Questa struttura potrebbe diventare uno degli elementi più distintivi del progetto. Nei racing online tradizionali, ogni giocatore pensa principalmente alla propria gara. Qui, invece, la vittoria dovrebbe dipendere dalla comunicazione costante tra i membri del team. Il pilota dovrà segnalare sensazioni, problemi e comportamento dell’auto, mentre l’ingegnere dovrà leggere i dati, osservare la gara e prendere decisioni strategiche.

Il teamwork sarà quindi fondamentale. Una scelta sbagliata al muretto può penalizzare anche il miglior pilota, così come una guida troppo rischiosa può rovinare una strategia costruita con attenzione. Questa interdipendenza tra ruoli può rendere le gare molto più coinvolgenti e avvicinare il gioco alla vera natura delle competizioni endurance.

Se implementata con equilibrio, la modalità cooperativa potrebbe offrire un’esperienza molto diversa dai classici racing competitivi. Non conterà solo arrivare primi individualmente, ma funzionare come squadra. È un’impostazione che potrebbe attirare non soltanto gli appassionati di simulazione, ma anche chi cerca un multiplayer più tattico, coordinato e basato sulla comunicazione.

Un racing pensato per chi vuole profondità, non solo immediatezza

Endurance Motorsport Series sembra rivolgersi a un pubblico preciso: giocatori che amano il motorsport, le gare lunghe, la gestione strategica e la simulazione ragionata. Non appare come un titolo pensato per l’azione immediata e senza compromessi, ma come un’esperienza in cui il piacere nasce dalla capacità di controllare tanti elementi contemporaneamente.

La presenza della modalità Engineer, delle gare multi categoria, degli eventi dinamici e della gestione di più vetture suggerisce un progetto con ambizioni più ampie rispetto al semplice racing tradizionale. KT Racing non vuole soltanto mettere il giocatore al volante, ma fargli vivere il lavoro di un’intera squadra impegnata in una gara complessa.

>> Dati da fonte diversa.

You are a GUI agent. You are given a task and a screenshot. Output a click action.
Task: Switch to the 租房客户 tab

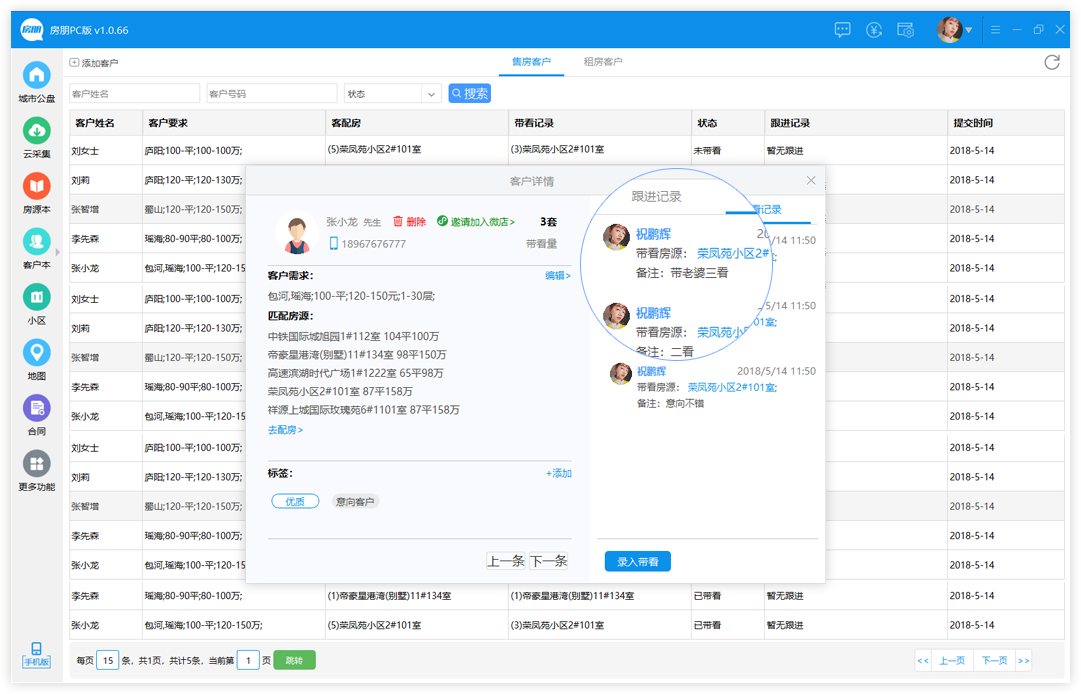(x=603, y=62)
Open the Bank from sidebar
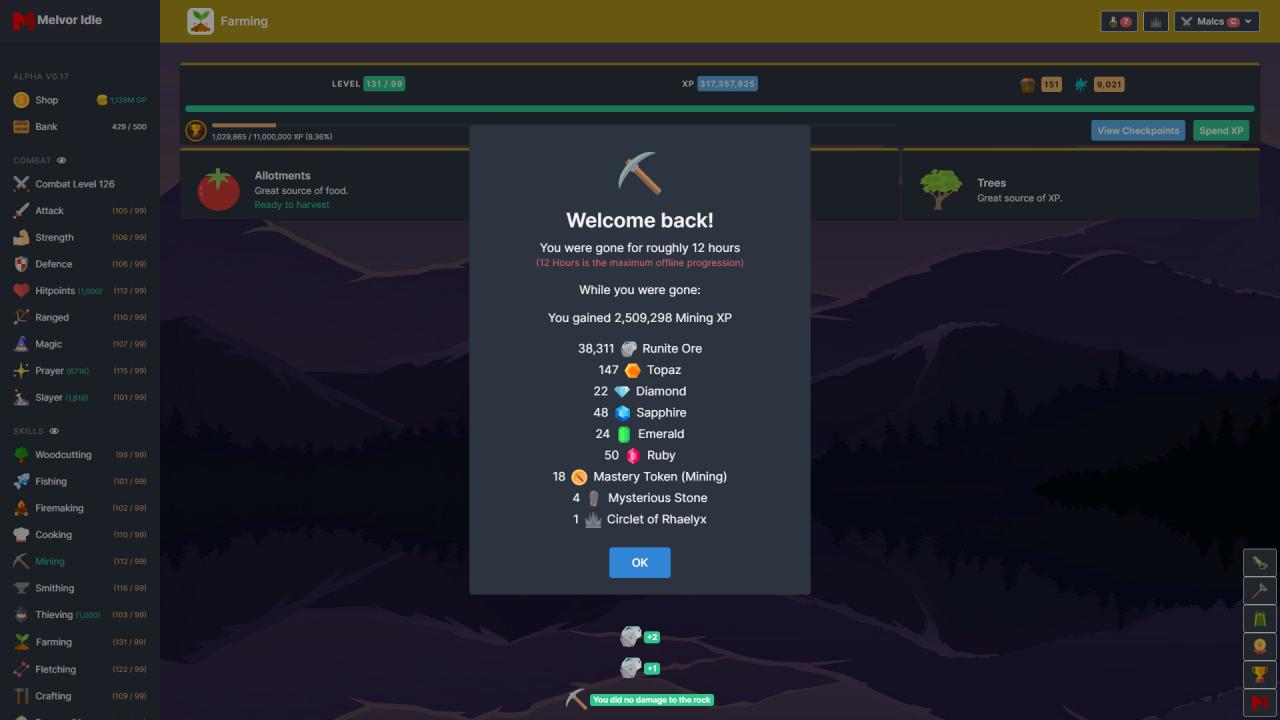This screenshot has height=720, width=1280. pos(46,127)
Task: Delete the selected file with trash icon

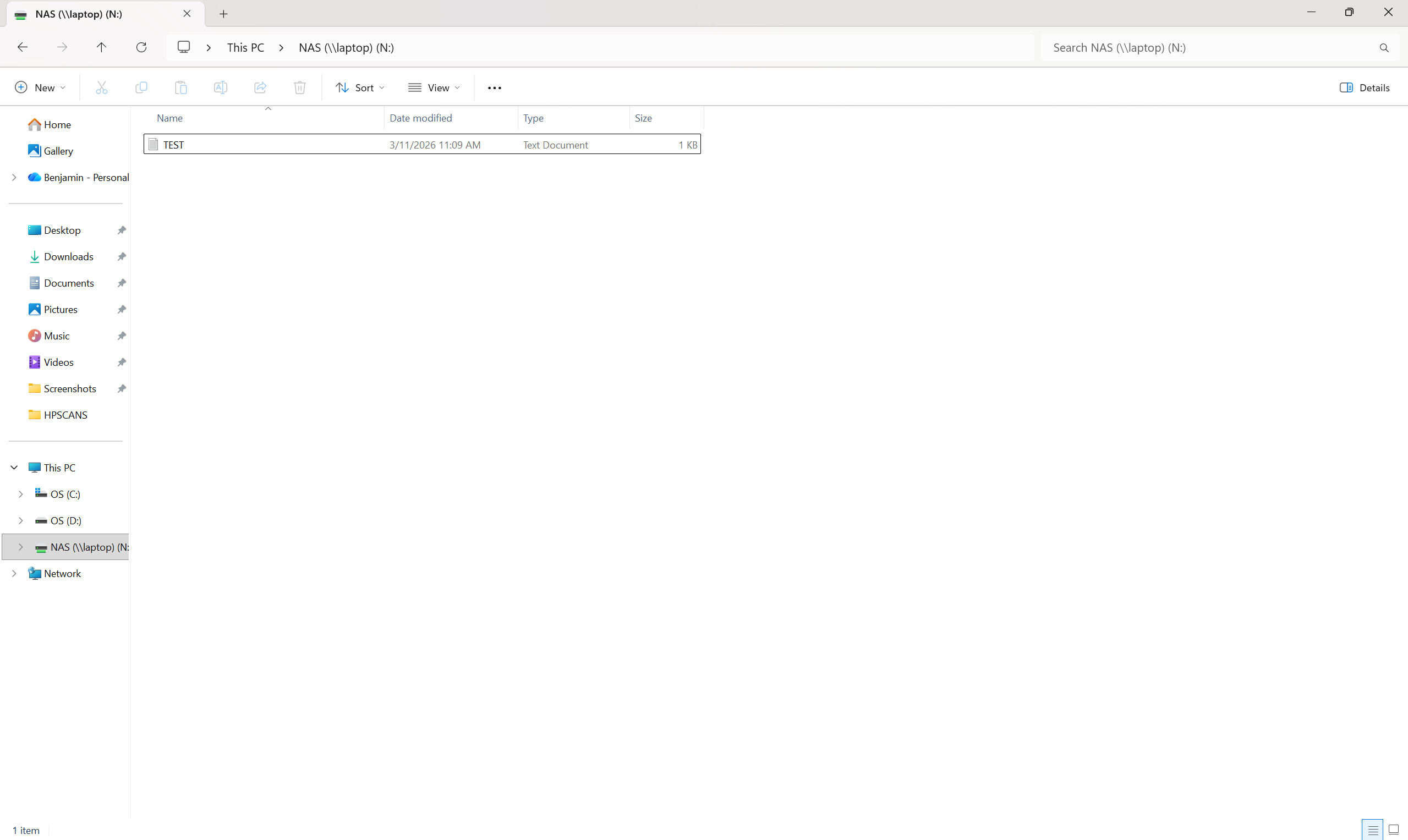Action: coord(299,87)
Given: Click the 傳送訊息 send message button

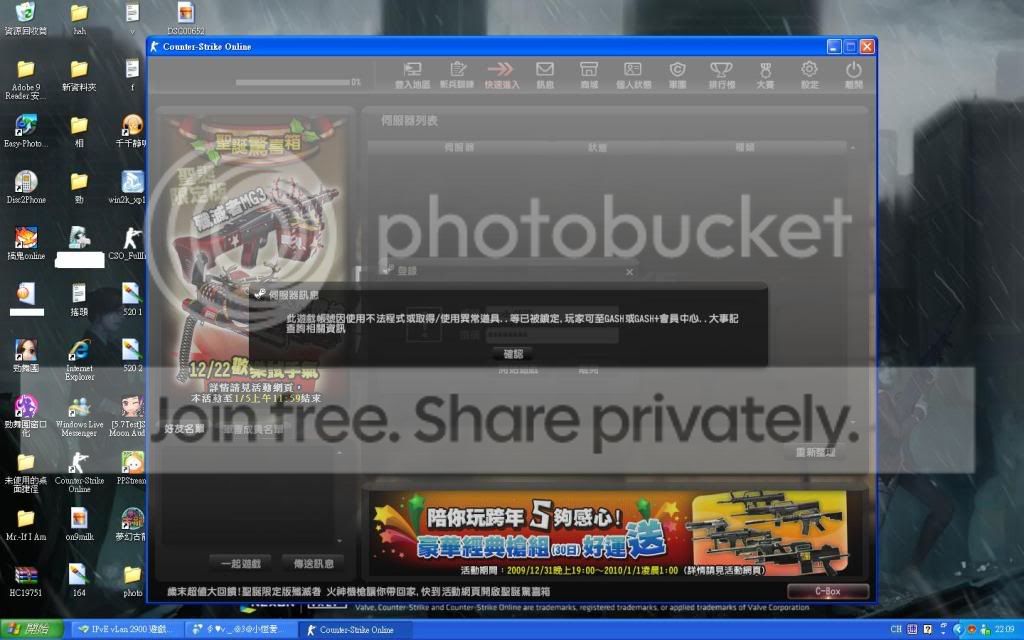Looking at the screenshot, I should (x=313, y=563).
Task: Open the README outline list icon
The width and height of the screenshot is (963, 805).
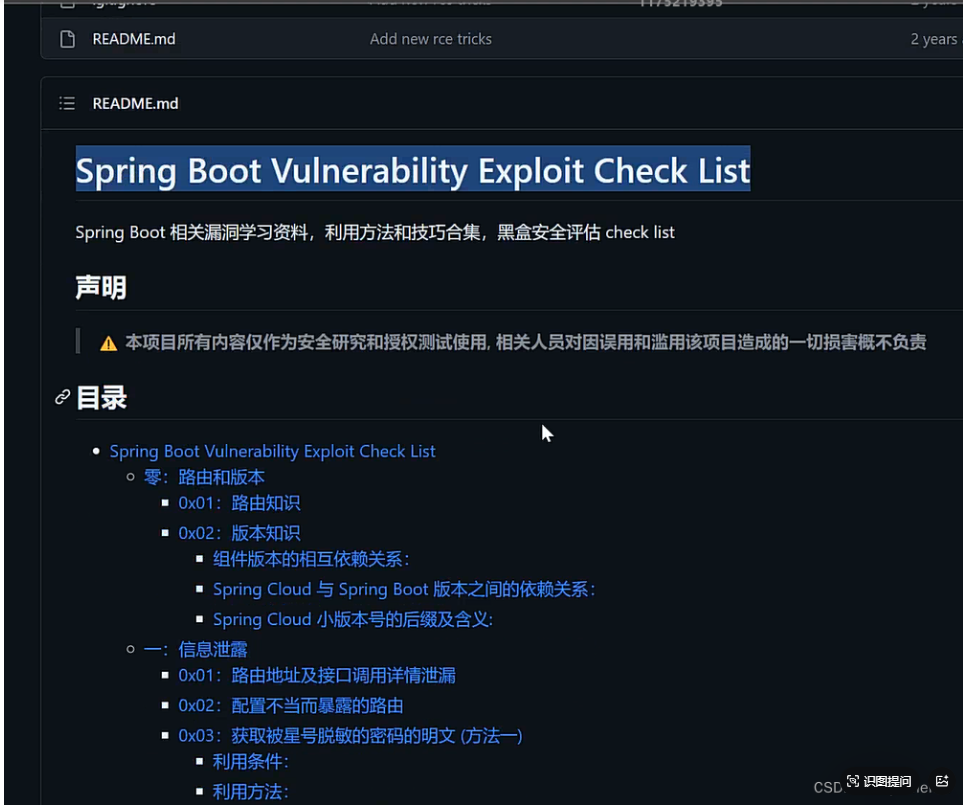Action: click(67, 103)
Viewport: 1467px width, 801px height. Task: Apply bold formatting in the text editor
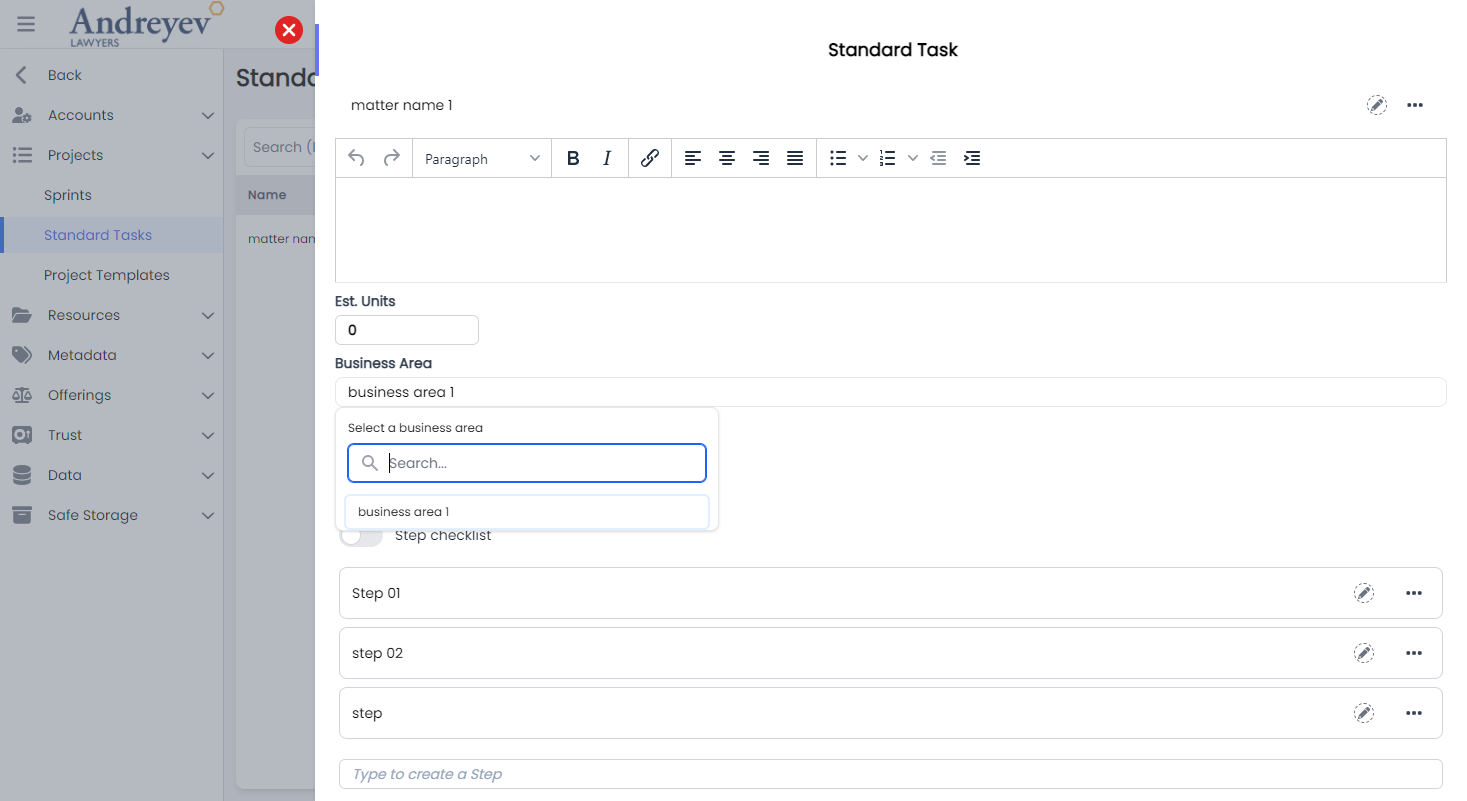point(573,157)
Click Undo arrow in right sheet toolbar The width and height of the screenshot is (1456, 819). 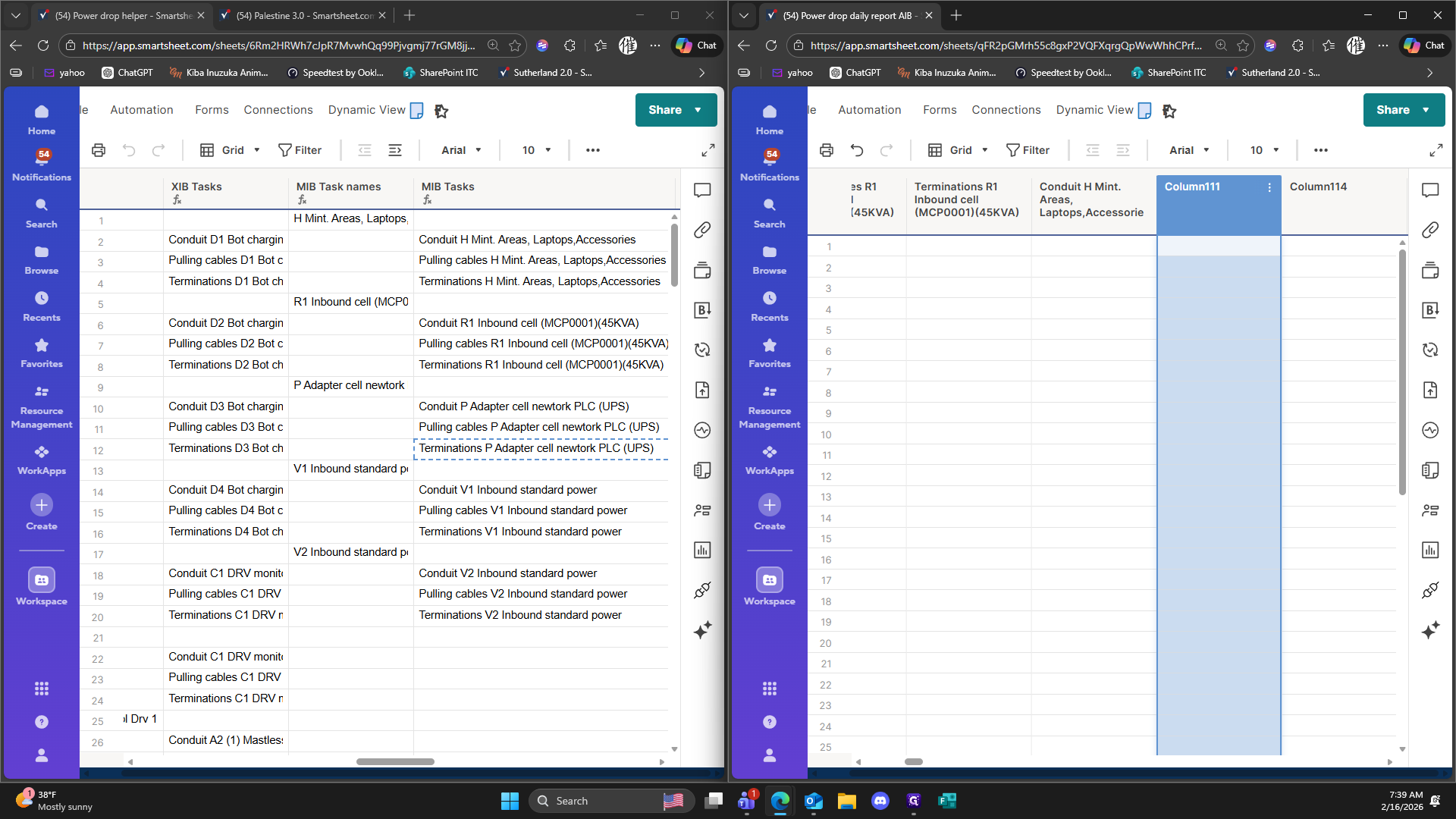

Questo approccio potrebbe rendere Endurance Motorsport Series uno dei titoli più interessanti per chi cerca qualcosa di diverso nel panorama dei giochi di guida. La sfida sarà trovare il giusto equilibrio tra profondità e accessibilità. Una simulazione troppo complessa rischierebbe di allontanare una parte del pubblico, mentre un sistema troppo semplificato potrebbe deludere gli appassionati più esigenti.

Il potenziale, però, è evidente. Un racing capace di unire guida, strategia, gestione del muretto box e cooperativa online potrebbe occupare uno spazio ancora poco esplorato nel mercato. Endurance Motorsport Series arriverà quest’estate su PlayStation 5, Xbox Series X|S e PC, portando con sé una promessa chiara: trasformare ogni gara in una prova di velocità, intelligenza tattica e collaborazione.